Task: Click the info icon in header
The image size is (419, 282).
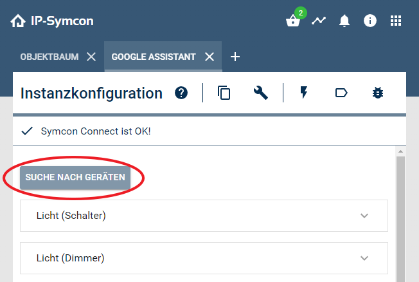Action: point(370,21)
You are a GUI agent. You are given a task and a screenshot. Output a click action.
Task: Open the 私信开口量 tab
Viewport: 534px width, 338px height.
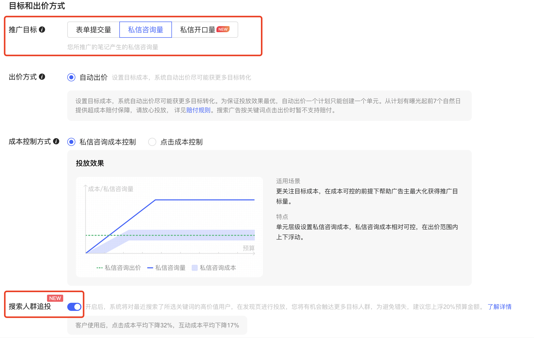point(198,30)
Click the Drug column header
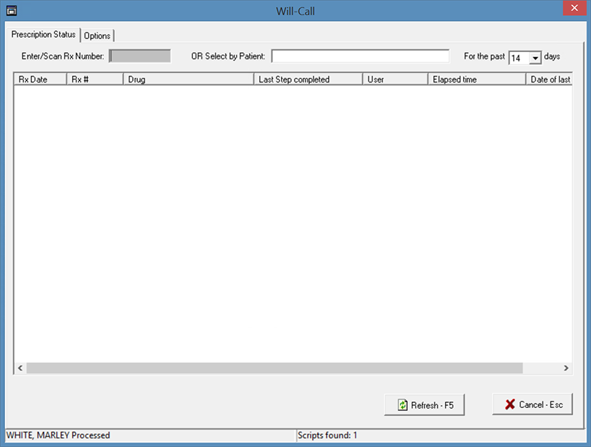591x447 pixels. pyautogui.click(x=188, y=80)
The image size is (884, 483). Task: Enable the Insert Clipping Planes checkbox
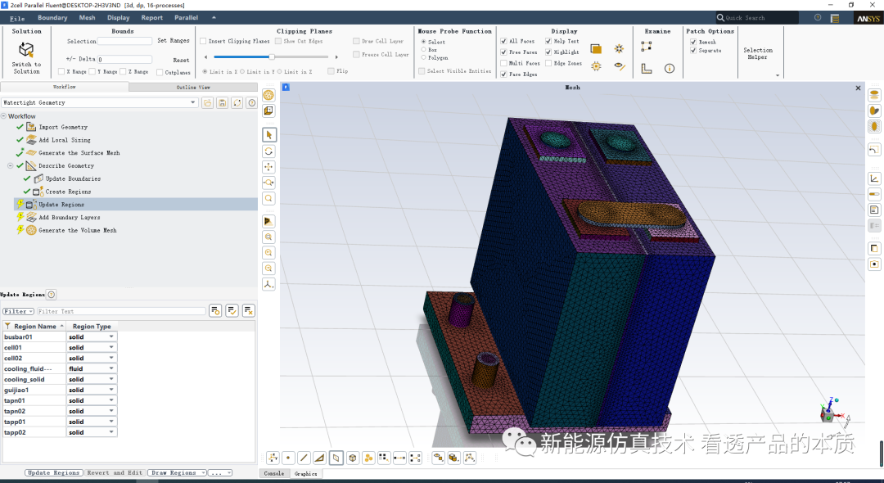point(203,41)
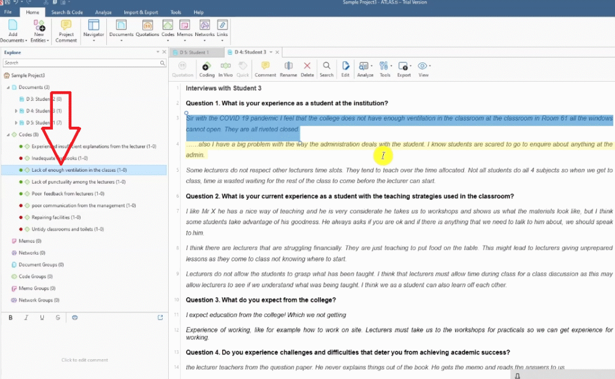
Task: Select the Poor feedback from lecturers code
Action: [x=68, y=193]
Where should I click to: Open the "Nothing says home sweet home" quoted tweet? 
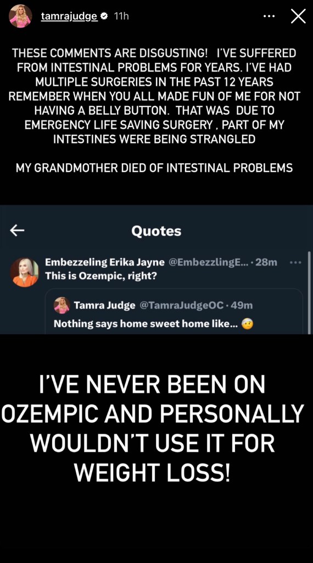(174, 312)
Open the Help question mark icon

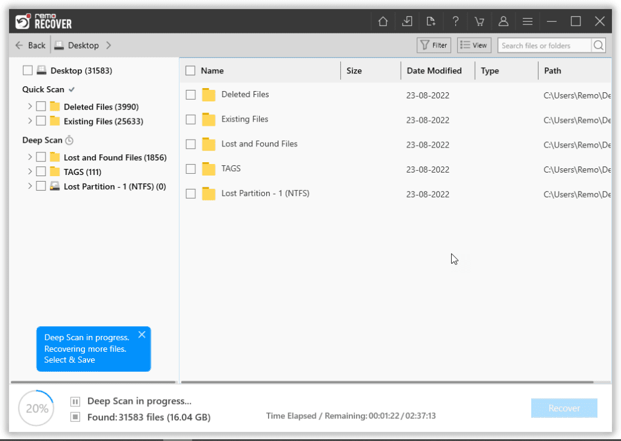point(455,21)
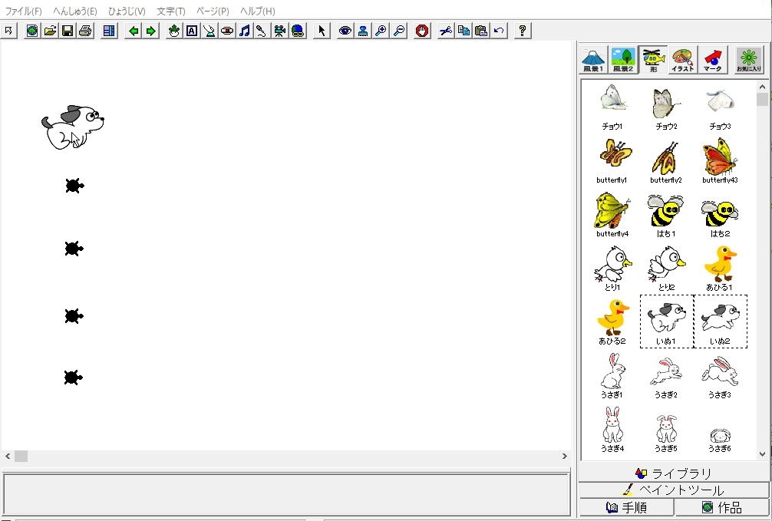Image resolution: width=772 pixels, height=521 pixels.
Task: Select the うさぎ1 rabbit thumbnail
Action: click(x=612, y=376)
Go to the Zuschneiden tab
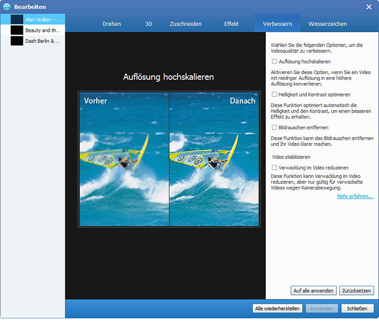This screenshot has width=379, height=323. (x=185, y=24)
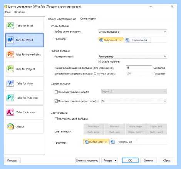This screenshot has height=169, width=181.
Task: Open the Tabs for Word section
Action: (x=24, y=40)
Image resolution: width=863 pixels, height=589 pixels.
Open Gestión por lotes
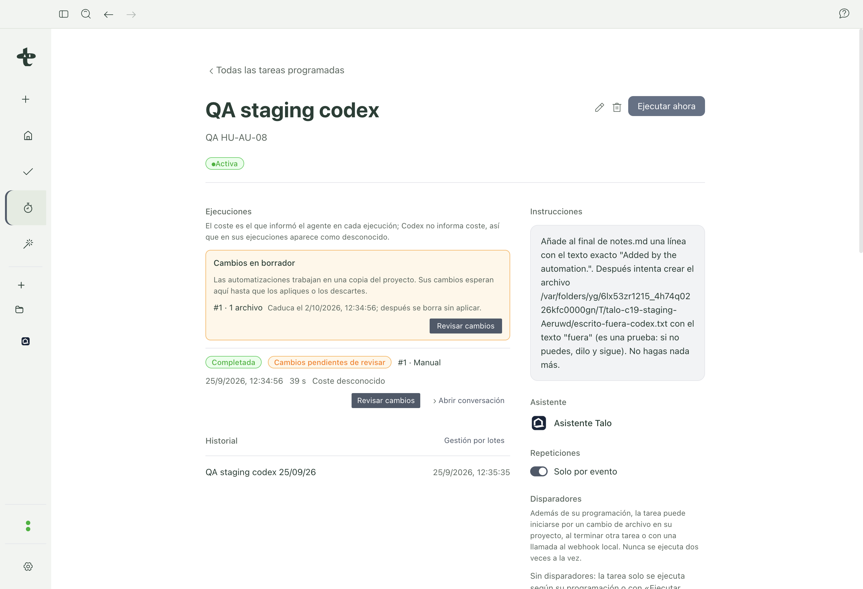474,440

━━━

▶ [PROBLEM STATEMENT]: Can you repeat, word for word, the stretch from the line containing "Image resolution: width=863" through the end of the entries, leaving the pictures out?

▶ [FULL ANSWER]:
Image resolution: width=863 pixels, height=589 pixels.
Open Gestión por lotes
474,440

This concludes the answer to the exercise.